§ ACTIVITY
Only these lines are needed: the first line of the entries below through the line with "Task: Click the rainy cloud icon for Sobota", each returned exactly.
+===+
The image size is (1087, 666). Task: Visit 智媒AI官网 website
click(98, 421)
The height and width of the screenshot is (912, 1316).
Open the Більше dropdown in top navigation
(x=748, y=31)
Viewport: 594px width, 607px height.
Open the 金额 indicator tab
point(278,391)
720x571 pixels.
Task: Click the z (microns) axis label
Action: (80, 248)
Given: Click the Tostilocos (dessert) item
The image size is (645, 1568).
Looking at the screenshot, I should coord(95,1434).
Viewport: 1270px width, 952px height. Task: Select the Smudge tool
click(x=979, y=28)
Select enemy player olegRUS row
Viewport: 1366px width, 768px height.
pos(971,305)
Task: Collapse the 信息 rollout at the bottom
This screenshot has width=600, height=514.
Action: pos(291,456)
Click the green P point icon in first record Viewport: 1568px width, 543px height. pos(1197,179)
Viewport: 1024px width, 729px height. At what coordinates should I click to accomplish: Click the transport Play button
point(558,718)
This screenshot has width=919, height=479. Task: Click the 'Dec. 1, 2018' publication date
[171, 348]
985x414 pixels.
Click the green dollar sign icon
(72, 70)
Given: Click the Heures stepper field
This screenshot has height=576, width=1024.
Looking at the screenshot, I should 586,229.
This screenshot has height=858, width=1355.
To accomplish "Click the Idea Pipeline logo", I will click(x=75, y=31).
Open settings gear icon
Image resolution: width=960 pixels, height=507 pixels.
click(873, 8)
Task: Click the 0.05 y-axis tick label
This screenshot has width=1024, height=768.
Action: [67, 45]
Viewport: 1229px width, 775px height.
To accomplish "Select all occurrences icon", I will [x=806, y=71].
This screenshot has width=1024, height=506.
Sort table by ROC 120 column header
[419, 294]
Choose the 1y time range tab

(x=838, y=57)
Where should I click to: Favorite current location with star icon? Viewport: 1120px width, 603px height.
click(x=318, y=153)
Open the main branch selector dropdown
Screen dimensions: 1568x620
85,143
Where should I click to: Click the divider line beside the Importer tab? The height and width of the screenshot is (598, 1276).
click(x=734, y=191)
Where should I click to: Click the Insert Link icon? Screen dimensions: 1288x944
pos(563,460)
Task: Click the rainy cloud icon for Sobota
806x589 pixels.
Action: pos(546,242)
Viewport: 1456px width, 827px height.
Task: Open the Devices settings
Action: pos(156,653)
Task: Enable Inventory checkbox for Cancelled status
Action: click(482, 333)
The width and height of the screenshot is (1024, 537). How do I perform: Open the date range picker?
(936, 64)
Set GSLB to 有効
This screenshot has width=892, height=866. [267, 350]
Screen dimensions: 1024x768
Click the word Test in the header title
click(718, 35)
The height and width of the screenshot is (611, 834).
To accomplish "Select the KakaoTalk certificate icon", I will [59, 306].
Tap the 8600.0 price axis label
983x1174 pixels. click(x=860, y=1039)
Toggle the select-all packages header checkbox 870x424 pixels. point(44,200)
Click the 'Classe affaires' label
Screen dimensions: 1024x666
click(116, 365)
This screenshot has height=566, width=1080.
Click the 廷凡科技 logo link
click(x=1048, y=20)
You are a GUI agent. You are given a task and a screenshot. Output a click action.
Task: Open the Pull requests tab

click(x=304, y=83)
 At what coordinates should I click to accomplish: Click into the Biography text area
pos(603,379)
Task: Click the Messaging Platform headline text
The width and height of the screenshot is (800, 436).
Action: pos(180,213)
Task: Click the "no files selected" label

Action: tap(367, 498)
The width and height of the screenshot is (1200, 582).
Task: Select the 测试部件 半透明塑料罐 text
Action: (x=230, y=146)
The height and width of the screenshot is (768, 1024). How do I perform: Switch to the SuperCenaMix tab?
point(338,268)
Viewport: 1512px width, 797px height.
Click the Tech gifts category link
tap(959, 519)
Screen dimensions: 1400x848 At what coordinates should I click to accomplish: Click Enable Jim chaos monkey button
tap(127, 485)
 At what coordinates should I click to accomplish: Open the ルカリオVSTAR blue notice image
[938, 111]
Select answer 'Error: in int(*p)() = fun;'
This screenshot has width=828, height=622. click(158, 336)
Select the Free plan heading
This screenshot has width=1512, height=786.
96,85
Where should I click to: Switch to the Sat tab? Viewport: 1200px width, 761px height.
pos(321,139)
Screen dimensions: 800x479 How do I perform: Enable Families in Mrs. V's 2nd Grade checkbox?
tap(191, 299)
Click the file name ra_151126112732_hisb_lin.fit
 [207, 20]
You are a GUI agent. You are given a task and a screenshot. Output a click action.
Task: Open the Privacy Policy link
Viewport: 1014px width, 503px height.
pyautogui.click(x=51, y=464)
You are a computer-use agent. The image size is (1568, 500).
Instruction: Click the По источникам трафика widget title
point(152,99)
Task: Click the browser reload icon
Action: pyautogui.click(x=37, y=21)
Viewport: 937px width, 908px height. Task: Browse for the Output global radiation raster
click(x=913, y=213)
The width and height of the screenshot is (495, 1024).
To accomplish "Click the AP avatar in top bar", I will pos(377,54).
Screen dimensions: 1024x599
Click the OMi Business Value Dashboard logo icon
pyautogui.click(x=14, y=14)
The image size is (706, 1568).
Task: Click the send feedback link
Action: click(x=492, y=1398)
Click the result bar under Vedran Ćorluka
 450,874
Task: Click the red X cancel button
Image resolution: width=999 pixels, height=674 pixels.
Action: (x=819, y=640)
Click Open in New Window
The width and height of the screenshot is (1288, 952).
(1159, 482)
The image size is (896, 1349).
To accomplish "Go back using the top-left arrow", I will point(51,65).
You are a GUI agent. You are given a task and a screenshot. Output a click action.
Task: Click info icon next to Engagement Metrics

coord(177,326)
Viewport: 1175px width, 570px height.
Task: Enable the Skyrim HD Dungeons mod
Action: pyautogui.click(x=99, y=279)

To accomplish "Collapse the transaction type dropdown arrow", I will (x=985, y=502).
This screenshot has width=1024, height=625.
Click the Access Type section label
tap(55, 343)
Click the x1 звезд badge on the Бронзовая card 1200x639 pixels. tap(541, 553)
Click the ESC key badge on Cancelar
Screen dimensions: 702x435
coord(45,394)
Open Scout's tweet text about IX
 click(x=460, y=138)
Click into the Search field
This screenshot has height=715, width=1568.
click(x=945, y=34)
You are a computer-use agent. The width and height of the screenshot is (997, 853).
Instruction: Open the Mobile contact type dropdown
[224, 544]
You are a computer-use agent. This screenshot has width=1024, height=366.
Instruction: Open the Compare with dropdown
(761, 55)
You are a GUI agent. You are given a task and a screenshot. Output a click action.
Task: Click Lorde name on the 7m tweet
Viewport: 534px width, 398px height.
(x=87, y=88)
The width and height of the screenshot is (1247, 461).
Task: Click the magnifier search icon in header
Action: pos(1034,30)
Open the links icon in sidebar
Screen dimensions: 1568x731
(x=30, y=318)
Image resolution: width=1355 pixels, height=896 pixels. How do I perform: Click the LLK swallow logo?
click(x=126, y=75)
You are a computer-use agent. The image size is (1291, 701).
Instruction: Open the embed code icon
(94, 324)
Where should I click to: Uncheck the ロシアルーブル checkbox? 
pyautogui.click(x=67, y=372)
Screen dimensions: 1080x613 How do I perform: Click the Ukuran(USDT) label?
+===+
§ SOLUTION FOR THIS TASK
The image size is (1087, 666). Task: Visit 智媒AI官网 website
click(98, 421)
The height and width of the screenshot is (912, 1316).
Open the Більше dropdown in top navigation
(x=748, y=31)
Viewport: 594px width, 607px height.
Open the 金额 indicator tab
point(278,391)
720x571 pixels.
Task: Click the z (microns) axis label
Action: (80, 248)
Given: Click the Tostilocos (dessert) item
The image size is (645, 1568).
Looking at the screenshot, I should coord(95,1434).
Viewport: 1270px width, 952px height. Task: Select the Smudge tool
click(x=979, y=28)
Select enemy player olegRUS row
Viewport: 1366px width, 768px height.
pos(971,305)
Task: Collapse the 信息 rollout at the bottom
This screenshot has width=600, height=514.
Action: pos(291,456)
Click the green P point icon in first record Viewport: 1568px width, 543px height. pos(1197,179)
Viewport: 1024px width, 729px height. At what coordinates should I click to accomplish: Click the transport Play button
point(558,718)
This screenshot has width=919, height=479. Task: Click the 'Dec. 1, 2018' publication date
[171, 348]
985x414 pixels.
Click the green dollar sign icon
(72, 70)
Given: Click the Heures stepper field
This screenshot has height=576, width=1024.
Looking at the screenshot, I should 586,229.
This screenshot has height=858, width=1355.
To accomplish "Click the Idea Pipeline logo", I will click(x=75, y=31).
Open settings gear icon
Image resolution: width=960 pixels, height=507 pixels.
click(873, 8)
Task: Click the 0.05 y-axis tick label
This screenshot has width=1024, height=768.
Action: [67, 45]
Viewport: 1229px width, 775px height.
To accomplish "Select all occurrences icon", I will [x=806, y=71].
This screenshot has width=1024, height=506.
Sort table by ROC 120 column header
[419, 294]
Choose the 1y time range tab

(x=838, y=57)
Where should I click to: Favorite current location with star icon? Viewport: 1120px width, 603px height.
click(x=318, y=153)
Open the main branch selector dropdown
Screen dimensions: 1568x620
85,143
Where should I click to: Click the divider line beside the Importer tab? The height and width of the screenshot is (598, 1276).
click(x=734, y=191)
Where should I click to: Click the Insert Link icon? Screen dimensions: 1288x944
pos(563,460)
Task: Click the rainy cloud icon for Sobota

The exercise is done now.